■ INSTRUCTIONS TO FOLLOW
Print exactly the lines below between the line holding "Open the hamburger" and the line holding "Task: Select the PDI ID 502 cell", inclusive, and nothing more.

■ INPUT DATA
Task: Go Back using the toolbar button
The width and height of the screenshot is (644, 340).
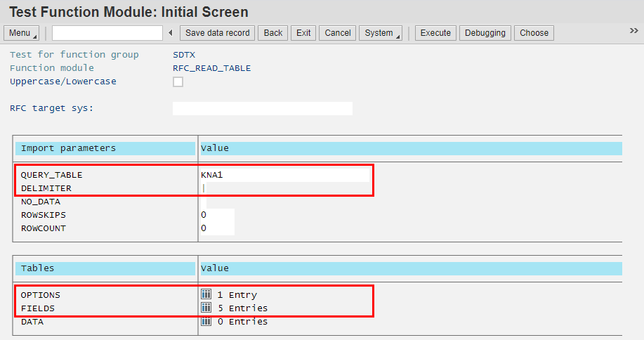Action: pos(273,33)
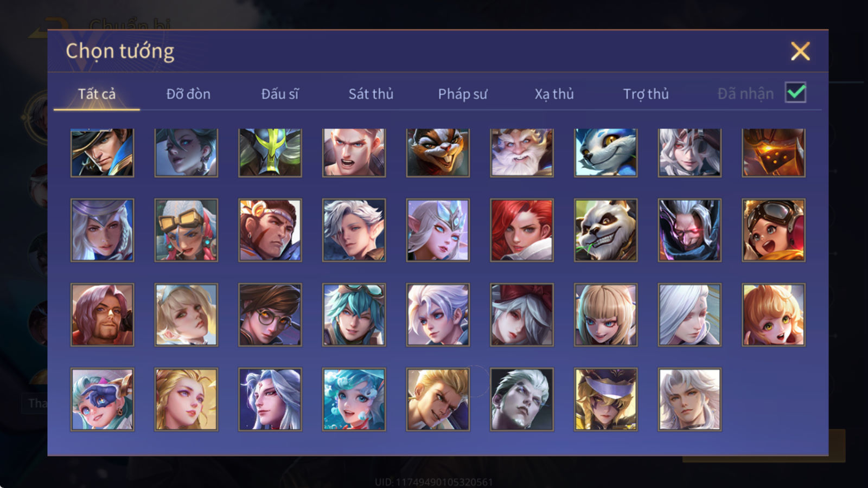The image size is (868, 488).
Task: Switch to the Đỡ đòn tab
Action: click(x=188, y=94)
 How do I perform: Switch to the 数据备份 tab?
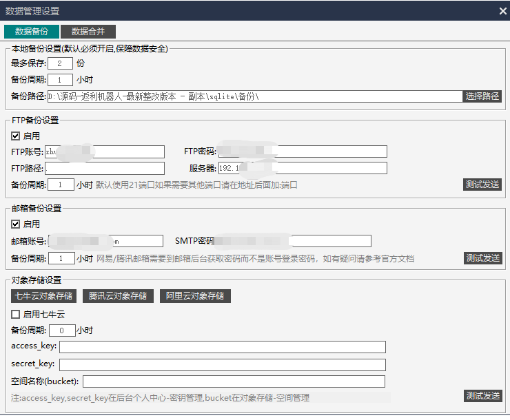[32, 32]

* * *

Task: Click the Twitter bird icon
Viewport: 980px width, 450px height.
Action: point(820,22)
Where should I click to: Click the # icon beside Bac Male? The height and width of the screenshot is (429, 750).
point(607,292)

...

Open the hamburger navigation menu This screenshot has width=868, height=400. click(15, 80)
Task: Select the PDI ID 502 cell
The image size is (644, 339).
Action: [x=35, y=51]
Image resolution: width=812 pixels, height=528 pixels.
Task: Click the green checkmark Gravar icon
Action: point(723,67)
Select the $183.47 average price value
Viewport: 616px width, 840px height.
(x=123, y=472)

■ RESULT OF THIS TASK
Open the hamburger navigation menu This screenshot has width=868, height=400. click(15, 80)
Task: Select the PDI ID 502 cell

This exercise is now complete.